For any regular mixing bowl use roughly the amounts posted for all ingredients above... for water and flour add water first and keep adding flour until the dough is the 'right' consistency... see next step.

Filling Ingredients

  • Chocolate - any chocolate works. I have some baker's chocolate but it's easy to throw in chocolate chips or candy bars... add some oil to smooth it out if too dry
  • Butter - (and/or oil)
  • Spices - Cinnamon, Cayenne, Salt
  • Coconut - a couple times a year I find shredded coconut super cheap at the grocery.. somewhere around $1/pack.

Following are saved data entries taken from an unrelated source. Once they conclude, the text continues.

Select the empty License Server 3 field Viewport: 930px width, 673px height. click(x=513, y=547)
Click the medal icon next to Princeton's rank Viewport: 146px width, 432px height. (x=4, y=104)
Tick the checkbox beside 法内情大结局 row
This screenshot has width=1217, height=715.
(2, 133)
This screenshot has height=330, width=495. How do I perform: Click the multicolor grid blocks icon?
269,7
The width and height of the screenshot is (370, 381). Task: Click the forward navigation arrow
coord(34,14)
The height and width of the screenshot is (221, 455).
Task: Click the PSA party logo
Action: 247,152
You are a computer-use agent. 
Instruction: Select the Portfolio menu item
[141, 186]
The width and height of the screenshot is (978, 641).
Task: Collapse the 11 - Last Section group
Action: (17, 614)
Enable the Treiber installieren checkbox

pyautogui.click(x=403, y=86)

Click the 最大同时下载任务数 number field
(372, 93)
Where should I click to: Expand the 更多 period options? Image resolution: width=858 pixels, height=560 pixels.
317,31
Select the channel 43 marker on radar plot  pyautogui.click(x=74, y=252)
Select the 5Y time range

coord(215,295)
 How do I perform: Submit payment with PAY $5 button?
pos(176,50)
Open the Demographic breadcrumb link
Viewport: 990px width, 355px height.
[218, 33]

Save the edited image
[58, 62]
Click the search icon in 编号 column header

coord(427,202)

A few of the tools I use: kitchenaid mixer, cast iron pot with lid, baking pans, oversized plastic cutting board, dough scrapper

Step 2: Mixing

Hand v. Stand Mixer

Certainly it's nice to use a stand mixer... in no way is it necessary... it simply takes about 5 more minutes without one to incorporate ingredients. I do find that the stand mixer helps me to bake more frequently. Mainly because having done it by hand for so long it feels effortless with the kitchenaid.

Step by Step Guide:

  1. Oil - 1/4 cup
  2. Milk/Water - I use a 50/50 mix. first pouring in some milk (about 2 cups) than adding nearly boiled water from the kettle to make a total of 4 cups
  3. Sugar - 1 cup
  4. Eggs - 2 eggs (our ladies lay large eggs! @kutzkycoops)
  5. Salt - 1/4 tsp
  6. Flour - add the first half... roughly the amount that you've added for milk/water
  7. Yeast - 1-2 tsp... the more yeast the faster the rise. I use the sprinkle in method. I add it half way through adding the flour so that the water mixture is cool enough... you can proof your yeast if you like. it took my 5 years to realize the yeast is always active when kept cool and dry!
  8. Flour - keep adding flour. I add it with a 1/3 cup measuring cup until it is dry enough to gather around the spoon/mixing paddle. Then I pour out the mixture onto a surface and work in more flour as needed.

Step 3: Kneading Dough

Knead the slightly wet (sometimes overly wet) dough on a large cutting board or counter. See in the photos how the folds become more sturdy as flour is incorporated and the glutton strength is built up through the process.

Step 4: Proofing

Allow the dough to set for around 3 hours. It should double in size.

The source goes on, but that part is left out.